シンデレラに玻璃の星冠をⅢ


玲くんが死んで誰が喜ぶか。

あたしは玲くんを死なせたくはない。


何の為にあたしがいるんだ!!!

玲くんを嫌いになんかなるものか!!


玲くんを助ける為に全力を!!


その結果、玲くんのお顔は下膨れ。

更には歯っ欠け王子様。


ごめんなさい、ごめんなさい。

叩きすぎてごめんなさい。


ここは玲くんが嫌がってもほっぺを冷やして、欠けた歯を修復せねばならない。

あたしはベッドに馬乗りになって、玲くんのお口に指を差し込み…少しずつ唇を開いていき、その口の中を覗き込んだ。


真っ暗で何も見えない。


「……はっ…ぁ…」


玲くん…お口開けているだけなのに、なんでそんな熱くて甘い声を漏らすのでしょう。


やけにドキドキしてきちゃうじゃないか。


長い睫毛がぷるぷる揺れる。

なんて綺麗な眠り王子。


だけどほっぺは下膨れ。


色気満載で薔薇の花背負っているというのに…


だけどほっぺはぷっくぷく。


「…これは一刻も早く、玲くんの歯を修復せねば。

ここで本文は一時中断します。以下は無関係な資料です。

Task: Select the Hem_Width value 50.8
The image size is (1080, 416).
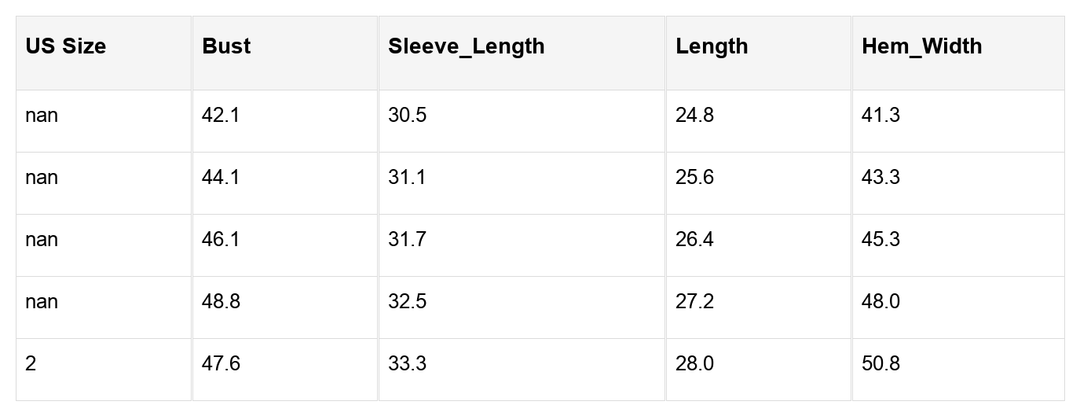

膨れたものも萎(しぼ)まないかもしれない」


玲くんの歯…。

玲くんの欠けた歯…。


とりあえず前歯は大丈夫らしい。

それだけでもほっとする。


では奥歯か?

何処だ?


"アレ"でくっつけないといけない歯は何処にある?



「……ん?」


なにやら視線を感じて、目線を上に向ければ。


透き通るように綺麗な鳶色の瞳。

あたしをじっと見つめている。


「ああ、玲くん…気がついたんだ」


反応が鈍い。

まだ夢をさまよっているのだろうか。


玲くんに寝てて貰わないと、穏便に処理できない。


「ゆっくり寝ててね?」


そうにっこり笑うと、玲くんは返事のように静かに目を閉じた。


王子様は再び眠りに入る。


あたしは自分の汗を拭いながら、更に一層口を覗き込む。